American composer Henry Brant was born in Montreal to American parents on 15 September 1913, and started writing music at the age of eight. He studied at the McGill Conservatory in Canada, and also in New York.
Brant is known for more than a hundred pieces of 'spatial' music, where performers are positioned in various places on stage, and throughout the auditorium. Antiphony I, for five separated orchestral groups, pre-dated Stockhausen's Gruppen by several years.

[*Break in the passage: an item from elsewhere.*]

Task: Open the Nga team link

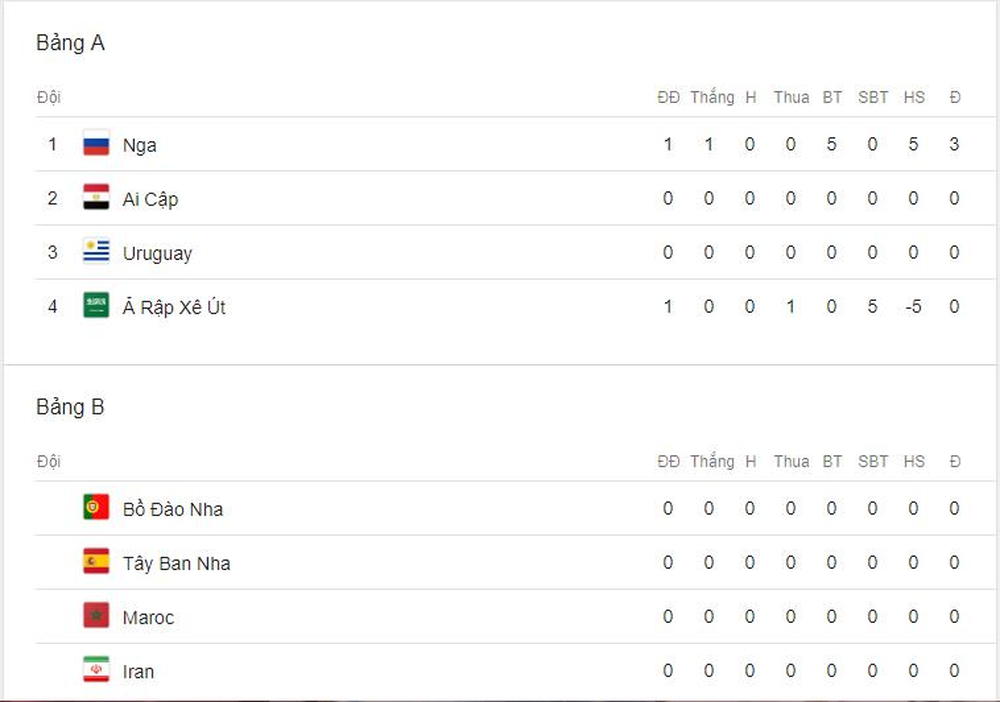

Influenced by Charles Ives, Brant explored polystylism and new timbres such as those created from large quantities of a single instrument or family, such as Orbits for eighty trombones. He believed that space was important enough to be considered as music's fourth dimension, after pitch, time and timbre.
Probably best known for the works Horizontals Extending and Verticals Extending, Brant won the 2002 music Pulitzer Prize for Ice Field. Other honours include Koussevitzky awards and an honorary doctorate from Wesleyan University.
Brant died at the age of ninety-four on 26 April 2008 in Santa Barbara, California, USA.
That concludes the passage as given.